# Par level chart for plants



## kidgrave (Feb 4, 2014)

I have Anubias Nana Petite and Ludwigia Repens, and it grows perfectly fine in about 25 par. I think that list should have included the minimum ammount of par to grow certain plant species because all plants could benefit from high light and co2.


----------



## rlswaney73 (Jun 11, 2011)

The chart doesn't really say where they have taken the PAR reading from... surface, substrate, reaching the plants etc... unless I've missed it somewhere...


----------



## Hoppy (Dec 24, 2005)

Before a chart like that can mean anything you have to first define what you mean by "PAR Level". When I use that term I mean the PAR measured at the substrate level. Unless your light fixture is mounted 10 feet above the tank, the PAR will be considerably higher near the water line than at the substrate, and the plant will be growing through a range of PAR values, lowest at the substrate, highest at the water level.


----------



## micheljq (Oct 24, 2012)

Hi,

Is this a company which sells lighting? I would take this with a pinch of salt, 40 PARs a minimum to grow Anubias? I don't think so, this plant's requirements are very low.

Michel.


----------



## shawnwaldon (Dec 5, 2013)

I don't think they are concerned with the depth of the area the PAR reading is at. I think they are just giving you a range that the plant's PAR levels are "recommended" to be at whatever distance the plant is from the light. They do give a minimal, ideal, and maximum recommendation. As with anything "recommend" is a loose term. I have also grown low - medium light plants with a low PAR rating. I am building a high tech aquarium and will be most likely be purchasing my LED fixture from BML and they have a very high PAR rating so I thought it was good to see a list that gave such a broad range of ratings. I guess I will just have to try it out and see what I can do.


----------



## Hoppy (Dec 24, 2005)

shawnwaldon said:


> I don't think they are concerned with the depth of the area the PAR reading is at. I think they are just giving you a range that the plant's PAR levels are "recommended" to be at whatever distance the plant is from the light. They do give a minimal, ideal, and maximum recommendation. .....


Then, they are just wrong. Without the slightest question, they are wrong. Far too many people have grown many of those plants with much lower light levels, and they grew very well. Unfortunately, when people see such an apparently comprehensive table they assume it is correct. This one is not correct, however you interpret it.


----------



## plantbrain (Dec 15, 2003)

shawnwaldon said:


> I was looking around at websites the other day and cam across this chart. If this is accurate then my mind is blown on how high of a PAR rating is recommended for plants on this list. Here is a link to the list. Any opinions?
> 
> http://answers.seneye.com/en/Aquarium_help/what_is_PAR_?/fresh_water_plant_PAR_levels


This is BS.

They made up this stuff. 

And I'm being "nice". :hihi:


----------



## shawnwaldon (Dec 5, 2013)

Hoppy said:


> Then, they are just wrong. Without the slightest question, they are wrong. Far too many people have grown many of those plants with much lower light levels, and they grew very well. Unfortunately, when people see such an apparently comprehensive table they assume it is correct. This one is not correct, however you interpret it.

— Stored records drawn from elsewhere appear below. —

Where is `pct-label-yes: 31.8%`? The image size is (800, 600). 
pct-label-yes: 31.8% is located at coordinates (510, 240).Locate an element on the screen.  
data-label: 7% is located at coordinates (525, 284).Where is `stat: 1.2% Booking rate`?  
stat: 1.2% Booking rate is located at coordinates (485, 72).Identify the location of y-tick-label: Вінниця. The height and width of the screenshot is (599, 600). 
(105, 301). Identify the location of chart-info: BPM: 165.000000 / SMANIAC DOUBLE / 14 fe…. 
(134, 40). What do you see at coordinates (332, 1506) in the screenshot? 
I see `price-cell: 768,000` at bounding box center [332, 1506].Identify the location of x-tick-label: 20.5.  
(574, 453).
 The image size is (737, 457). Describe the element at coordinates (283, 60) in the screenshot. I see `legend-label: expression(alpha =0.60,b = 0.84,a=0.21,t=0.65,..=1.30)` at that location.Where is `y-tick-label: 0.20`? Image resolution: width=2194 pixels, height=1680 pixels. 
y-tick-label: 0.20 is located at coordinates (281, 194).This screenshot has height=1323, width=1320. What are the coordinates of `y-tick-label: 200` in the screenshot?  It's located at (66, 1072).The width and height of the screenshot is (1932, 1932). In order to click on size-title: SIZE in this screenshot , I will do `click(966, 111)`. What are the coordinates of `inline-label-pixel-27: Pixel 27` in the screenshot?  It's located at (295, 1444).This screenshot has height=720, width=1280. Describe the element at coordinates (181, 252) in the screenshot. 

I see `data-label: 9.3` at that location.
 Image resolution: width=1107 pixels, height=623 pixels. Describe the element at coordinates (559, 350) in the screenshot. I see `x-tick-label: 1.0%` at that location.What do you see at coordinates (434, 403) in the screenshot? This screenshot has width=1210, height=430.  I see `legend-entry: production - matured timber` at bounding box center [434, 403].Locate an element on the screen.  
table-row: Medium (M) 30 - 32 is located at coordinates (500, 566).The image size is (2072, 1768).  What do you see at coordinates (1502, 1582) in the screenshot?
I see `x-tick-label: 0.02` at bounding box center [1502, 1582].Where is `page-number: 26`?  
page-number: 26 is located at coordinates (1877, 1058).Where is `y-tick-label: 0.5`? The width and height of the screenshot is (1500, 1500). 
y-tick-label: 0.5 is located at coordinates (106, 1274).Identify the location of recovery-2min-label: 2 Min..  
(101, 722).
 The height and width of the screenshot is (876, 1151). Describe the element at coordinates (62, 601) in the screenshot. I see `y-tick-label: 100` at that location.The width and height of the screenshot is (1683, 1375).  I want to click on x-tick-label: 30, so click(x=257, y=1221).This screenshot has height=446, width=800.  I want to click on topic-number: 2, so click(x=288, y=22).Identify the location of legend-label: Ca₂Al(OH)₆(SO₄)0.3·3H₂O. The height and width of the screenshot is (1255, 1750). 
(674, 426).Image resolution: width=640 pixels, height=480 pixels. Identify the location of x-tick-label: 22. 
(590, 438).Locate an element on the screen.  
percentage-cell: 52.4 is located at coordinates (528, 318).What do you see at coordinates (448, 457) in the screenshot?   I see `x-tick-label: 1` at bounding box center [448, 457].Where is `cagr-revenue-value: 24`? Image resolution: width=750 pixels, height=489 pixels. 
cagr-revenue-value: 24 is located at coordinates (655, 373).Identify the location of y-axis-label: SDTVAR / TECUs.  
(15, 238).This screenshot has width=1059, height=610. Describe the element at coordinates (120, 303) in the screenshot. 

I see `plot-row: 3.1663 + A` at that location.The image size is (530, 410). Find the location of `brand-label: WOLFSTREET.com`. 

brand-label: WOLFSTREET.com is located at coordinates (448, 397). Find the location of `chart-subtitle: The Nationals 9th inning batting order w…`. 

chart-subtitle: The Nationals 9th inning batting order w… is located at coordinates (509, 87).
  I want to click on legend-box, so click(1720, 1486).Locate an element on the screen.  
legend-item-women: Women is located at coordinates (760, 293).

That is the reason I post stuff like this, so people can see what us experienced aquarists have to say about it.


----------



## shawnwaldon (Dec 5, 2013)

So then that begs the question, what is an ideal PAR level to grow the majority of plants. IMO I think that having a PAR level around 50 or 60 is a good middle ground for growing a verity of low - high light requiring plants. I would also implement co2 in the system to help the plants grow. The aquarium in my main pic was a 29 tall and I used a finnex ray 2. It grew the medium to high light plants that were tall very well, but my ground cover was very slow growing. The PAR for the fixture at substraight level in my aquarium was only around 35,but mid tank par level was what I called my sweet spot of 50-60.


----------